Data provided ::
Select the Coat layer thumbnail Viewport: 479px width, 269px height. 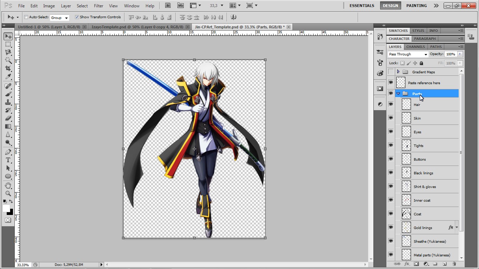(x=406, y=214)
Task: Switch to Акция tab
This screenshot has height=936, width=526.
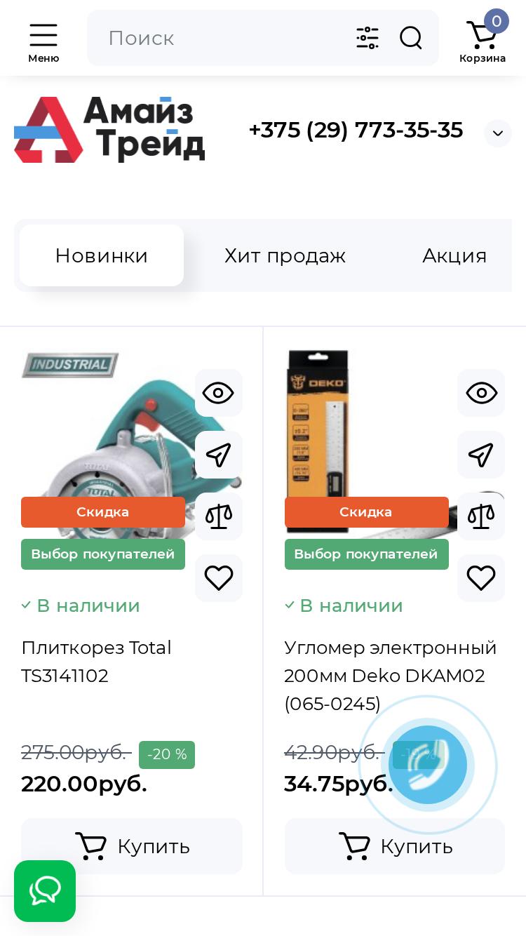Action: coord(454,255)
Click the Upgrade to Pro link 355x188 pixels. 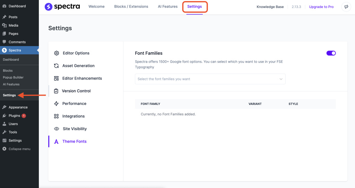[321, 7]
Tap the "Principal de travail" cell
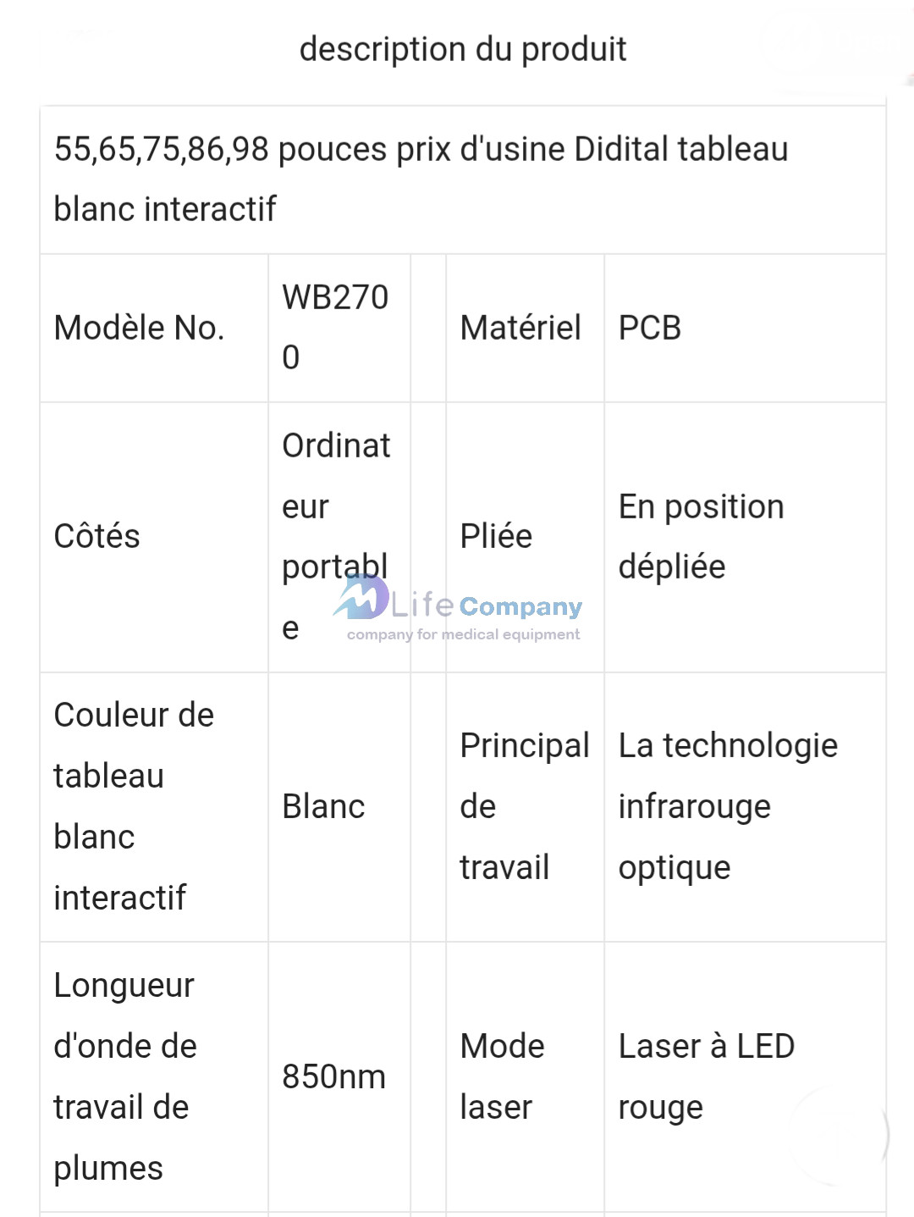 point(524,806)
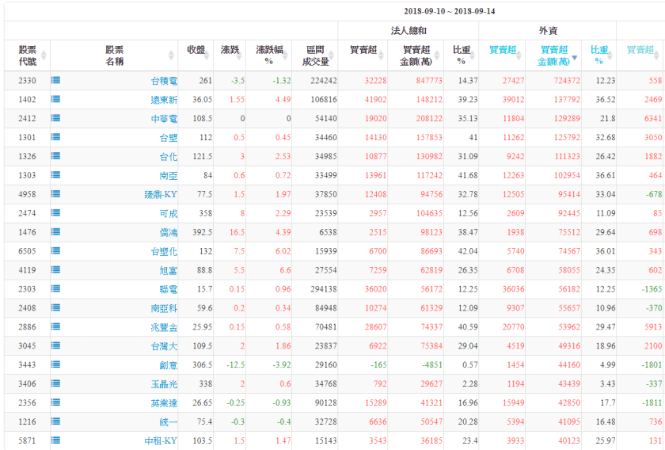
Task: Sort by the 區間成交量 column header
Action: 314,55
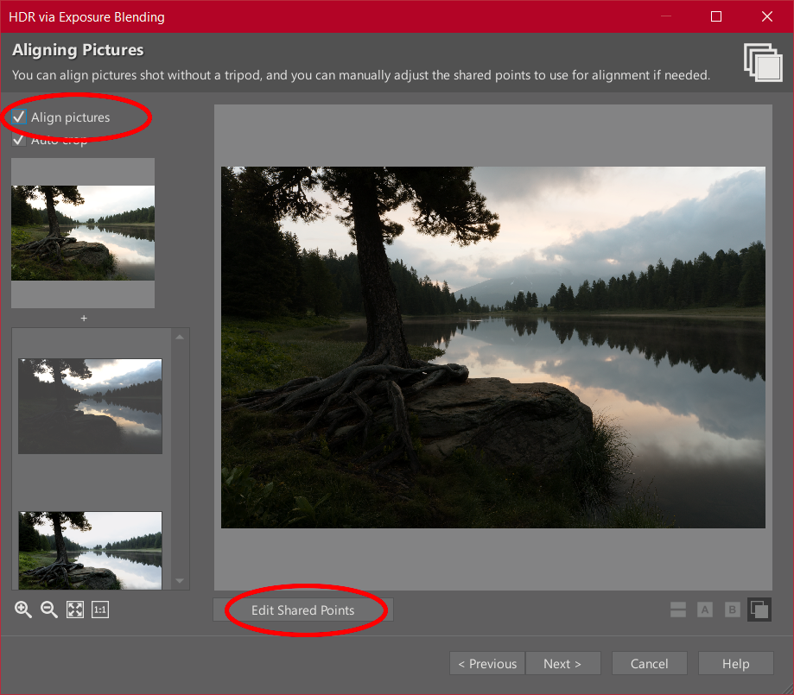The image size is (794, 695).
Task: Uncheck the Align pictures checkbox
Action: click(19, 117)
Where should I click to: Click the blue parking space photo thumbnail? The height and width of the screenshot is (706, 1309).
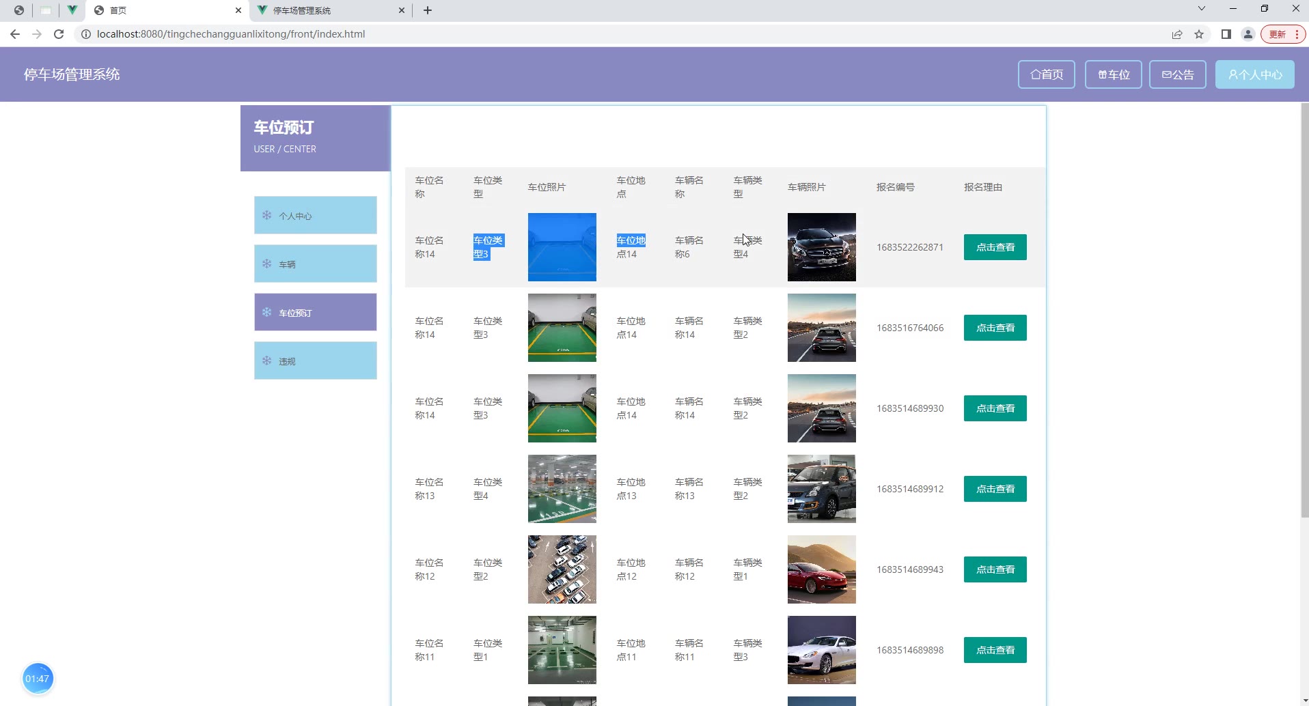562,247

Your instructions :: What is needed is an exact copy of the lines from the one containing "Where should I" through the last line of the records, with every picture left out.

Task result ::
Where should I click to: Click the blue parking space photo thumbnail? The height and width of the screenshot is (706, 1309).
562,247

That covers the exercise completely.